→ **資料を探る**:
- 1) 本文のうち「小規模でメディアに取り上げら」から「る」という行為に趣を感じる。」までの部分を、両端の語句も含めてそのまま出力してください。
- 2) 本文によると、ラマシオンの時計で機械式のムーブメントにはどこの製品が使われていますか。
- 3) 腕時計と一流品についての本文を、最後の文の後から書き進めてください。

━━ 本文 ━━

あまり好きな言い方ではないのですが、語るべきストーリーと歴史があって、誰もが良いと言うもの、そしてたいてい値段の高いものは一流品と言われます。
でも本当の一流品はそれだけではないと思っています。
小規模でメディアに取り上げられていないブランドの中にも良いものはあるし、人によってその価値観は違う。一般的な一流品という言葉に縛られたくないと思います。
誰もが良いと言うものの良さも認めながら、当店独自の見識で価値があると思うブランドを提案できたら、素晴らしい。
それは当店のような小さな店が生き残るための生存本能のようなものなのかもしれないけれど、仕事としてやり甲斐があると思います。
同じ神戸の時計作家、ラマシオンの吉村恒保さんがひとつずつ作る時計に、当店が提案したい時計のあり方を見て、当店でも扱わせていただくことになりました。
ムーブメントは信頼性の高い国産メーカーのもの、機械式はシチズンMIYOTA製、クォーツはセイコーのものを使用して、ケース、文字盤、リューズ、ベルトまでも手作業で1点ずつ作られています。
だから全ての時計が世界でひとつの一点ものだし、オーダーで全てを自分好みに作ってもらうこともできます。
万年筆と腕時計は似ています。
字を書くのにわざわざ万年筆を使わなくても、いくらでも手軽なものはある。でもその書き味と趣を楽しみたい。
時間を知るためにスマホの時計を見る人も多く、もしかしたら機械式の時計よりも時間は正確なのかもしれない。しかし私は「腕時計で時間を見る」という行為に趣を感じる。

━━━
━━ 元データ ━━

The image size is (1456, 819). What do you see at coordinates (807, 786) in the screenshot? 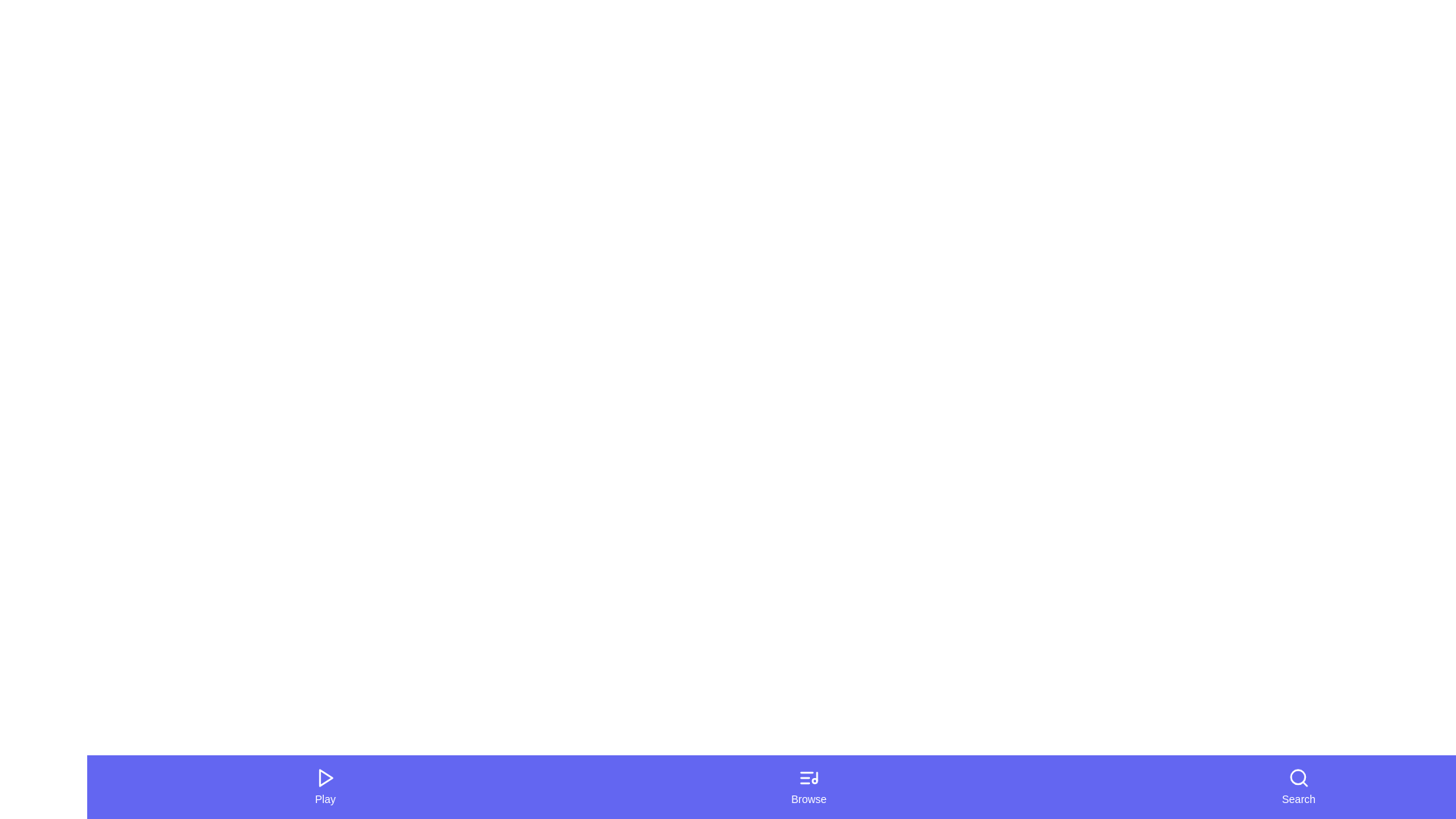
I see `the Browse tab to activate it` at bounding box center [807, 786].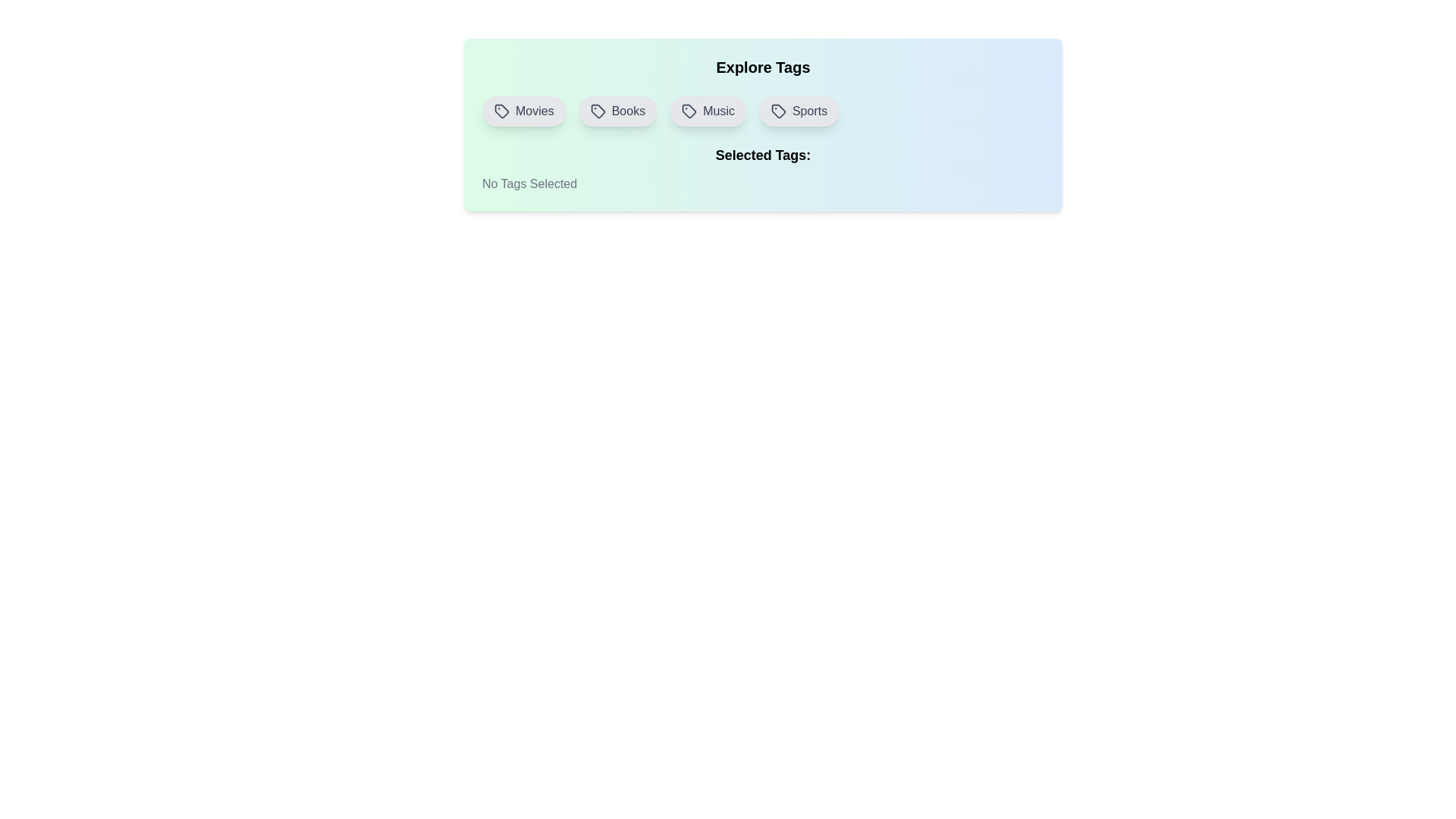  I want to click on the rounded button labeled 'Sports' that contains an SVG tag icon with a filled circle in the top-left corner, so click(779, 110).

━━━

→ **各課題への回答**:
- 1)
小規模でメディアに取り上げられていないブランドの中にも良いものはあるし、人によってその価値観は違う。一般的な一流品という言葉に縛られたくないと思います。
誰もが良いと言うものの良さも認めながら、当店独自の見識で価値があると思うブランドを提案できたら、素晴らしい。
それは当店のような小さな店が生き残るための生存本能のようなものなのかもしれないけれど、仕事としてやり甲斐があると思います。
同じ神戸の時計作家、ラマシオンの吉村恒保さんがひとつずつ作る時計に、当店が提案したい時計のあり方を見て、当店でも扱わせていただくことになりました。
ムーブメントは信頼性の高い国産メーカーのもの、機械式はシチズンMIYOTA製、クォーツはセイコーのものを使用して、ケース、文字盤、リューズ、ベルトまでも手作業で1点ずつ作られています。
だから全ての時計が世界でひとつの一点ものだし、オーダーで全てを自分好みに作ってもらうこともできます。
万年筆と腕時計は似ています。
字を書くのにわざわざ万年筆を使わなくても、いくらでも手軽なものはある。でもその書き味と趣を楽しみたい。
時間を知るためにスマホの時計を見る人も多く、もしかしたら機械式の時計よりも時間は正確なのかもしれない。しかし私は「腕時計で時間を見る」という行為に趣を感じる。

- 2) シチズンMIYOTA製です。

- 3)
それはほんの一瞬かもしれないけれど、自分の好きな時計、愛用する時計の文字盤を見て時間を知る行為を大切にしたいと思っています。
たき火の炎や川の水の流れをいつまでも見ていられます。規則性がないようであったりして、見ていて面白い。文字盤から垣間見ることができるムーブメントの規則正しい動きも、見ていて飽きないと思いました。
時計ひとつにもいろんな楽しみがあります。私はラマシオンの吉村さんの作品である時計を縁あって目にすることができて、それを当店から皆様にお勧めできることに喜びと新しい仕事への意気込みを感じています。
3月9日(土)・10日(日)、12時から19時までラマシオンの吉村さんが当店に滞在し、自作の時計やアクセサリーを販売していただきます。
当店で在庫しているもの以外にもお持ちになりますし、当店スタッフも魅了された繊細なモチーフのネックレスやピアスなどもご覧いただけます。
そして何より、つい色々話したくなる雰囲気のある、吉村氏の人間性を知って欲しい。
2日間のイベントですが、ぜひこの機会にラマシオンというブランドを見ていただきたいと思っています。